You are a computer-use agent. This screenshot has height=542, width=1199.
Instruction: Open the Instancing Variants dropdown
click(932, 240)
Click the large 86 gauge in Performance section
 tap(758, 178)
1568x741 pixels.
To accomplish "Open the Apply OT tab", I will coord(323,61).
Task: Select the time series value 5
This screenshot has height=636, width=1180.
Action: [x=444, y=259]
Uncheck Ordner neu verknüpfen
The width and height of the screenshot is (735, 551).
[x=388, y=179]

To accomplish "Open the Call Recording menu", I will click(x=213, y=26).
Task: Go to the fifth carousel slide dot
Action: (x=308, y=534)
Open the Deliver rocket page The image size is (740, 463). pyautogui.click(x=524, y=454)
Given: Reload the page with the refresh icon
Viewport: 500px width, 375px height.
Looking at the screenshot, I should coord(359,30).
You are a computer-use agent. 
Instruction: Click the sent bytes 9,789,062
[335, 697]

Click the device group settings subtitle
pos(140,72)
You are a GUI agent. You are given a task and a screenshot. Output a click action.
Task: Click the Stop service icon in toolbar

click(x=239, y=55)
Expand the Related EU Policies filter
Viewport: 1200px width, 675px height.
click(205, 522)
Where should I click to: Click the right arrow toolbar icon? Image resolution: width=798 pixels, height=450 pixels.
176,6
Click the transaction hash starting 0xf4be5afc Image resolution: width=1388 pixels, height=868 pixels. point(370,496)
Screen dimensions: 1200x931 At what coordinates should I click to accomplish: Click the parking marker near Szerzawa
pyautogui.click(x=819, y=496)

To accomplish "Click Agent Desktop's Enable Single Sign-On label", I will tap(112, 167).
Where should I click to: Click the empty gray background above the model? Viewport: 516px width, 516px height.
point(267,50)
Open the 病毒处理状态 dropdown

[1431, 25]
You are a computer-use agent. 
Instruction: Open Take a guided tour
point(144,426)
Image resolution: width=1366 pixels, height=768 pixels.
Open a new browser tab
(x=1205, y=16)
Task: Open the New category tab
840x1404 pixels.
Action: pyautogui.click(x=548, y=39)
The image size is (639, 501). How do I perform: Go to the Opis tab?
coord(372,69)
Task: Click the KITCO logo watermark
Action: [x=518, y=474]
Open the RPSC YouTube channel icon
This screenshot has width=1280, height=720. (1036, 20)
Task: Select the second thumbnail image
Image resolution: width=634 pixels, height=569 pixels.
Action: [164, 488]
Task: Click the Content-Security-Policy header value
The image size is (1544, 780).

__EXERCISE DETAILS__:
For this exercise, repeat exactly the lines of the data above from the one with "Task: Select the time series value 5" down to the one with "Given: Reload the page with the refresh icon", both end lines included.

__ANSWER TO THE EXERCISE__:
Task: Select the time series value 5
This screenshot has height=636, width=1180.
Action: [x=444, y=259]
Uncheck Ordner neu verknüpfen
The width and height of the screenshot is (735, 551).
[x=388, y=179]

To accomplish "Open the Call Recording menu", I will click(x=213, y=26).
Task: Go to the fifth carousel slide dot
Action: (x=308, y=534)
Open the Deliver rocket page The image size is (740, 463). pyautogui.click(x=524, y=454)
Given: Reload the page with the refresh icon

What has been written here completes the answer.